====== Excerpted data ======

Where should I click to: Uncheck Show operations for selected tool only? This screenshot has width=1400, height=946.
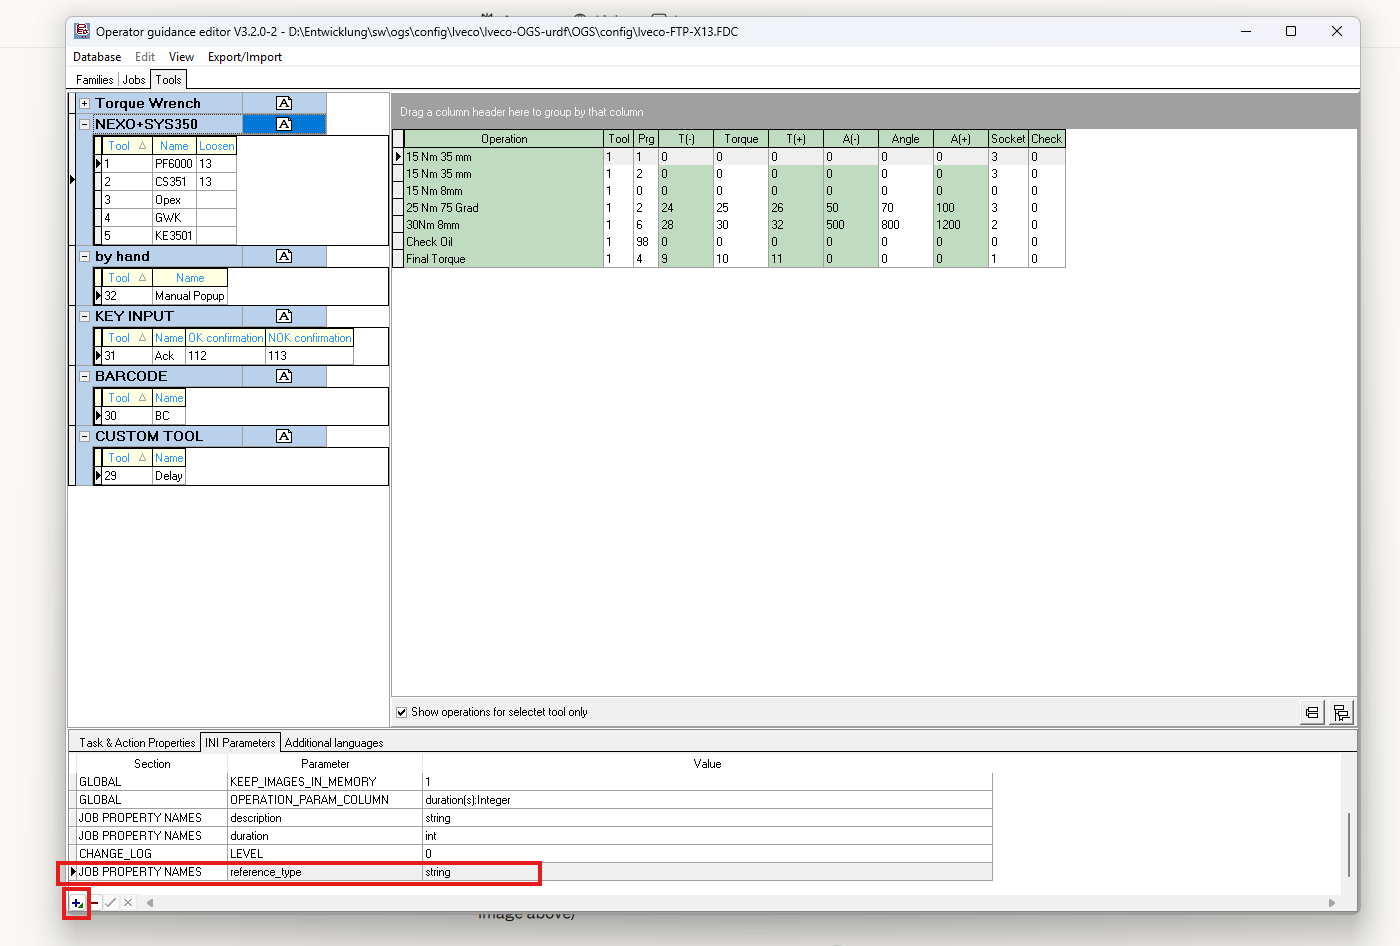(402, 712)
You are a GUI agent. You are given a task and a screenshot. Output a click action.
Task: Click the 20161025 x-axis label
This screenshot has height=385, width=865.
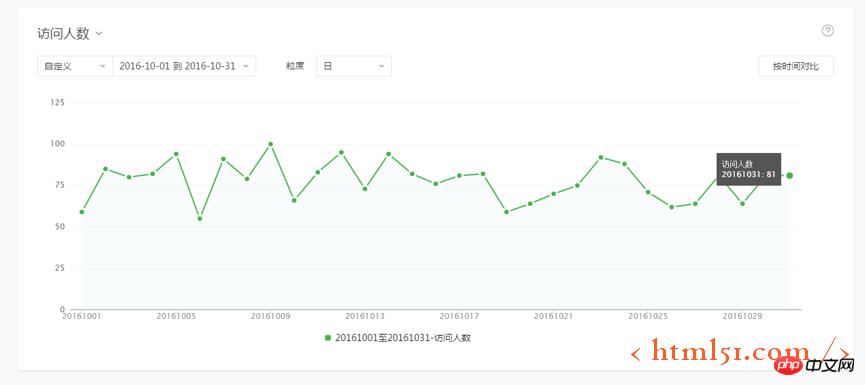coord(648,317)
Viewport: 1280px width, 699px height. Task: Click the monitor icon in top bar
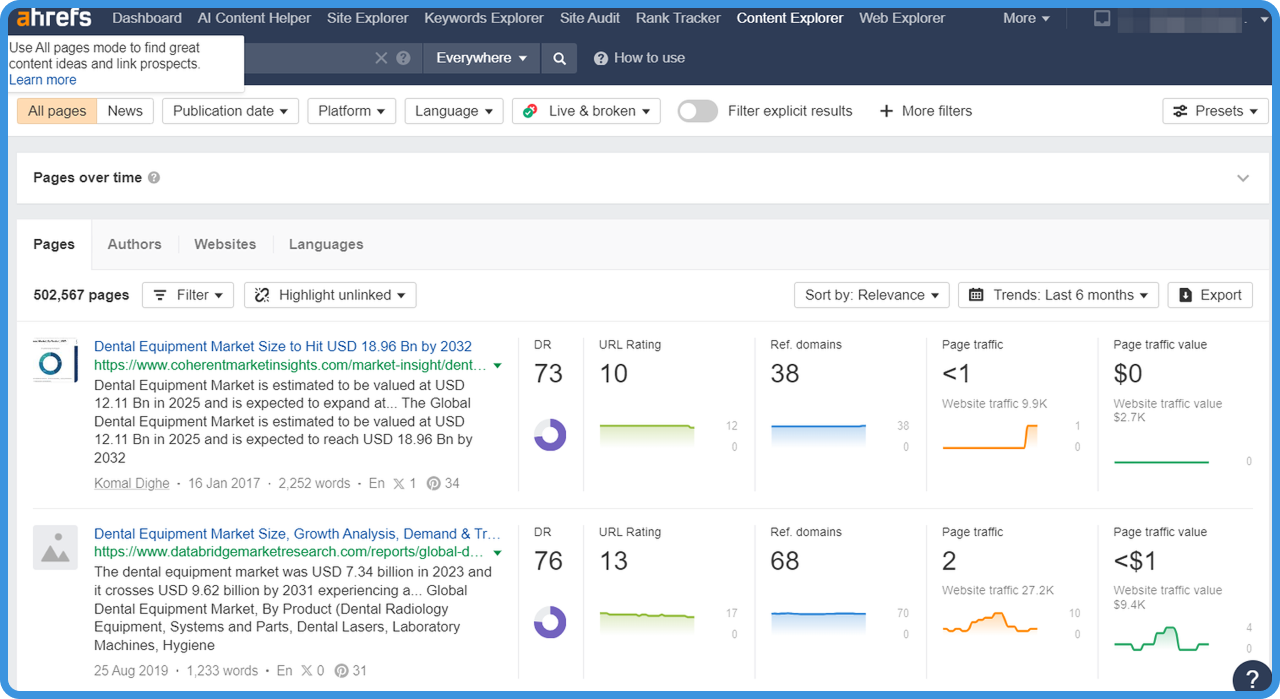[x=1101, y=18]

======

▸ Work request: Without any pictures, output the entries above exactly as they appear.

▸ Solution to this exercise:
Where should I click to: Uncheck Show operations for selected tool only? This screenshot has width=1400, height=946.
(402, 712)
You are a GUI agent. You are given a task and a screenshot. Output a click action.
Task: Click the 20161025 x-axis label
This screenshot has height=385, width=865.
coord(648,317)
Viewport: 1280px width, 699px height. Task: Click the monitor icon in top bar
[x=1101, y=18]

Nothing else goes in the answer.